There are no two ways about it, 2023 is going to be a challenging year. The sheer volume of disruptive trends is unprecedented in modern times, and this comes at the exact same time that the Western music streaming market is beginning to slow. A perfect storm. But slowdown does not need to mean decline, at least not for subscriptions. MIDiA’s data shows that consumers are going to cut down on going out and on real live events before cancelling subscriptions, and because they will be going out less, they will need more to keep them occupied at home. So, streaming subscriptions (music, video, and games) may prove to be the affordable luxuries that keep consumers entertained throughout the coming year. Holding onto subscribers should, therefore, be an achievable goal – adding large numbers of new subscribers, though, may be a step too far, particularly in markets most impacted by the economic headwinds. Emerging markets might be a different story.
Ad supported though, is a different story. If overall consumer spending softens, then so too will ad spend. With ad revenues representing 27% of all streaming revenues, a significant drop in ad revenue in 2023 (e.g., -8%) could, in a bear-case scenario, be enough to slow overall global streaming revenue growth almost to a halt.
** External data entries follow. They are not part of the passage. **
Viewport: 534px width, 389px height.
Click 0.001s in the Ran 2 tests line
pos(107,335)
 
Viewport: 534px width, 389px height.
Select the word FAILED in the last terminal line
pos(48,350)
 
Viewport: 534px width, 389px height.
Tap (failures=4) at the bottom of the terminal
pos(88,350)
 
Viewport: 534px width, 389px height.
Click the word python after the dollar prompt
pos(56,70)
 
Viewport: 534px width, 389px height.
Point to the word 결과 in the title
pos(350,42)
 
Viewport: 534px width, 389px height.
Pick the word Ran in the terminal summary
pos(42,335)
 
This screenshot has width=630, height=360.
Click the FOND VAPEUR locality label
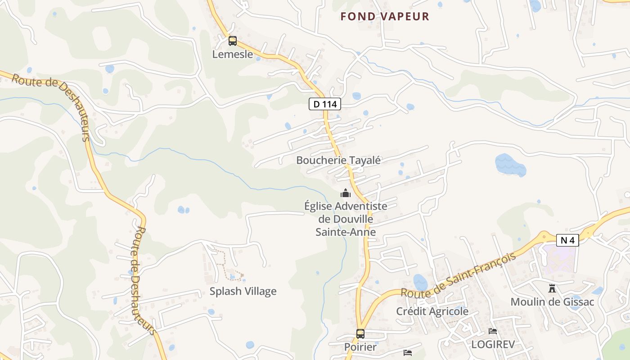(x=385, y=17)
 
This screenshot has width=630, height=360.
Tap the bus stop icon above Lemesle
(x=232, y=41)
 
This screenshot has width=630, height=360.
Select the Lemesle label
(x=233, y=54)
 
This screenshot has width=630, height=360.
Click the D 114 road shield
(x=325, y=104)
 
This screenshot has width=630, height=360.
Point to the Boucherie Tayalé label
(x=338, y=160)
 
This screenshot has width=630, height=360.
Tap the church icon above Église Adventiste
(x=345, y=194)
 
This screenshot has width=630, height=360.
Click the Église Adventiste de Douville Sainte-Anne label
(x=346, y=219)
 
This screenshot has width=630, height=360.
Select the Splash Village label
(x=243, y=291)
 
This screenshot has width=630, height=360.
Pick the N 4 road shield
(x=567, y=240)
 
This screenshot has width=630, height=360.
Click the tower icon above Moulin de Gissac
(x=552, y=288)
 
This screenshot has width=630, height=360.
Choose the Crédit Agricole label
(x=432, y=311)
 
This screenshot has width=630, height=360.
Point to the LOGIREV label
(x=493, y=345)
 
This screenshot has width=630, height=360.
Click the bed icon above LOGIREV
(x=493, y=331)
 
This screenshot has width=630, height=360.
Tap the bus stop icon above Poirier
(x=360, y=334)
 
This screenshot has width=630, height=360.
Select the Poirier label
(x=360, y=347)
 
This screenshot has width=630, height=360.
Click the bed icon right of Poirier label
(x=408, y=352)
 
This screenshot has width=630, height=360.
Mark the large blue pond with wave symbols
(x=510, y=165)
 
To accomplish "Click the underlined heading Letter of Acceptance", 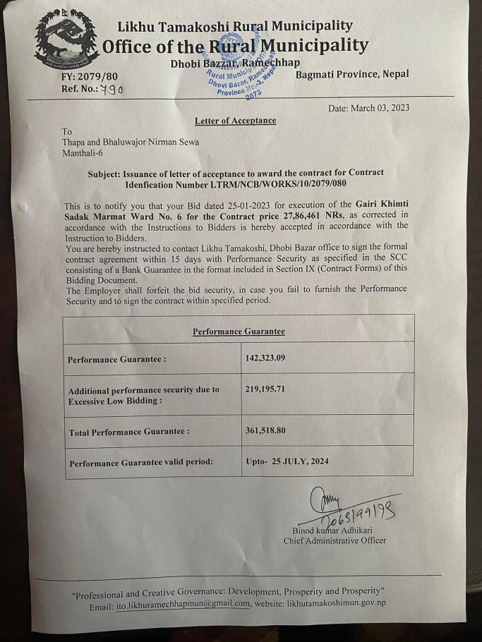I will point(235,121).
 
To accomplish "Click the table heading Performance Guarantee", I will point(239,331).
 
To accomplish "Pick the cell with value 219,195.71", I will point(265,389).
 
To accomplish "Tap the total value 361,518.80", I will point(265,430).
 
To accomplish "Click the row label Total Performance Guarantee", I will point(128,431).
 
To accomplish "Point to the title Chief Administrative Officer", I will point(335,541).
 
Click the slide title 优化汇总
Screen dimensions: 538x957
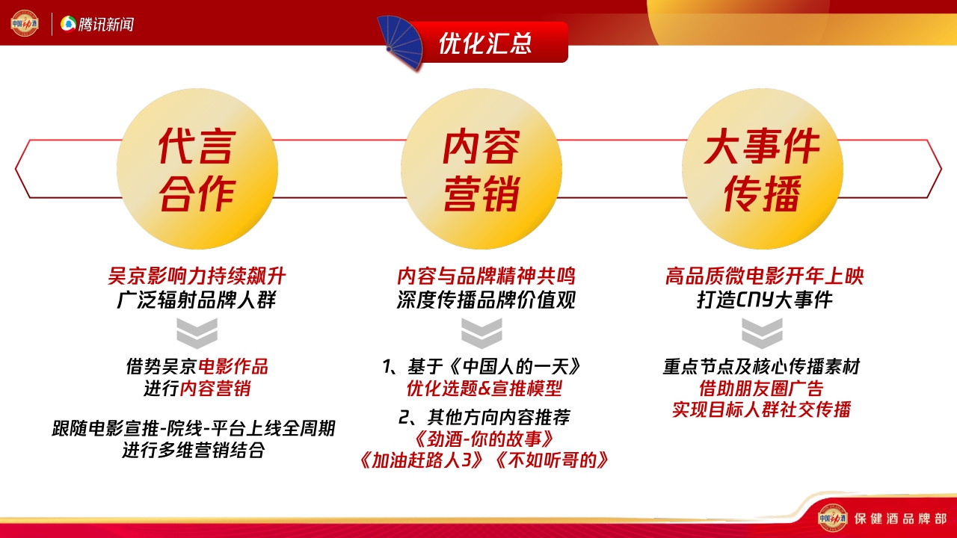(x=484, y=43)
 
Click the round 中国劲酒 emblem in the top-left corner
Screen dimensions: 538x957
(x=25, y=23)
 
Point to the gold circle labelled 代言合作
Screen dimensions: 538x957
(x=197, y=170)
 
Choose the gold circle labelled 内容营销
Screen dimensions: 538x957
(x=481, y=170)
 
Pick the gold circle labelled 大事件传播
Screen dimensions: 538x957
(x=762, y=170)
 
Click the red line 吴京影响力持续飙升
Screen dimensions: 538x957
(x=197, y=276)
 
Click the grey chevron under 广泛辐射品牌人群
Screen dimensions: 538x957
(x=197, y=333)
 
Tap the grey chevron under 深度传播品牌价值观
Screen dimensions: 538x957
(x=481, y=333)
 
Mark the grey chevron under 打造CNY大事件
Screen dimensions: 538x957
(x=762, y=333)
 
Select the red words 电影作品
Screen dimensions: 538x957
(x=233, y=367)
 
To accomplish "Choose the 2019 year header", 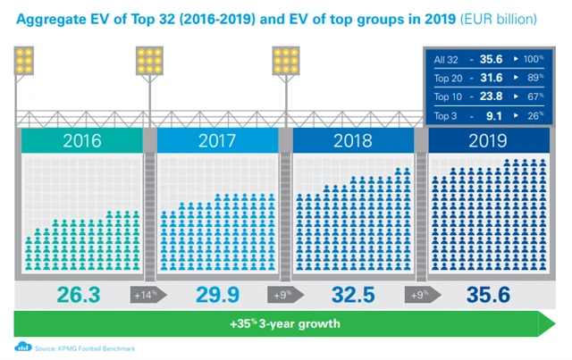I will click(x=486, y=141).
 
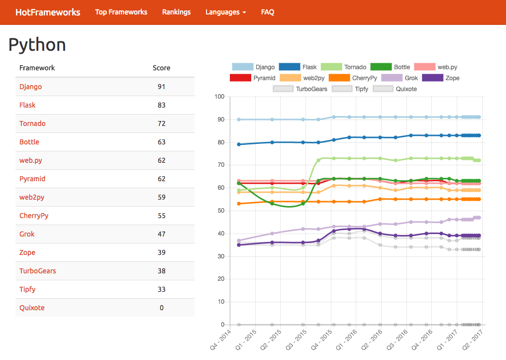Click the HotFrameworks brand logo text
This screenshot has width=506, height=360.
coord(48,12)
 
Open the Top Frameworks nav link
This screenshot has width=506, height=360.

Non-DSP was a major driver of industry growth in 2020 and 2021, but as most of it is ad supported, this segment is far more vulnerable to economic pressures than subscriptions. Non-DSP is a segment for periods of plenty, perhaps less so for times of scarcity.
If the global streaming market finishes 2022 with the 7% growth that it is currently tracking to be, it will be entirely in line with the bear-case scenario that MIDiA published last year. We would much rather have had it tracked to our growth-case rate of 27% but, unfortunately, this looks like it may be one of those situations where MIDiA’s glass-half-empty view proved to be on the money.
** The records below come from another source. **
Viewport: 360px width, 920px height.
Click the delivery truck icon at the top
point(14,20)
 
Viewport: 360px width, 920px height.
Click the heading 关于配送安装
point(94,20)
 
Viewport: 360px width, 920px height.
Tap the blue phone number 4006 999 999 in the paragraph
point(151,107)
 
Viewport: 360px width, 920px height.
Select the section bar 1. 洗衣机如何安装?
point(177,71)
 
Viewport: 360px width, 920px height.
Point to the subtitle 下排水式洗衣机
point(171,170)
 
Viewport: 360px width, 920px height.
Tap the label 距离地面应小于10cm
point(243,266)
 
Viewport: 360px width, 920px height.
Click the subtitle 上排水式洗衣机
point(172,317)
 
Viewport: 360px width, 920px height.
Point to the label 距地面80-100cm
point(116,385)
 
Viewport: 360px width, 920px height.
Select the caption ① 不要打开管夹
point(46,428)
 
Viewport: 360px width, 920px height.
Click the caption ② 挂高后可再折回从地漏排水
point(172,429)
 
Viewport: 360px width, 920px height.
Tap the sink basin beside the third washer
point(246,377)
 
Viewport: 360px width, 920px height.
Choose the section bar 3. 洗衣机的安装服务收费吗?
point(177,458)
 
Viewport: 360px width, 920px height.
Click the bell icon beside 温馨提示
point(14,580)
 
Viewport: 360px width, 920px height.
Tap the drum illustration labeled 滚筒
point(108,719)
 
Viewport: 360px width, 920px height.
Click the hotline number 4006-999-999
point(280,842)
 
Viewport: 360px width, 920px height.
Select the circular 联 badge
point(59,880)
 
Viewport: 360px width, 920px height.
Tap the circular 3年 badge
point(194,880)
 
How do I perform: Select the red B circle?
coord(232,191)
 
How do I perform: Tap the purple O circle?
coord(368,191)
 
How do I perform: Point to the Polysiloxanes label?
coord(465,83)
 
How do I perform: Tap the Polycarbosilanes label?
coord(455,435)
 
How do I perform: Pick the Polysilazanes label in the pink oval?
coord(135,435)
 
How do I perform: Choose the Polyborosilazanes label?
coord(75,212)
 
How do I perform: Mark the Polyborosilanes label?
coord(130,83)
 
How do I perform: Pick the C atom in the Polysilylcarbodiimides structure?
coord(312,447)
The next few months will provide a much clearer picture, with the big labels, publishers and DSPs reporting their full year figures. Until then, consider this the first note of caution.
For more insight on what 2023 may hold, join the MIDiA analyst team for our free-to-attend 2023 predictions webinar on Wednesday 11th January.
* ERA did a major restatement of its 2021 figures – upscaling them by a fifth from the £1.3 billion that it reported in 2021 to £1.6 billion, having changed the underlying assumptions for its estimates.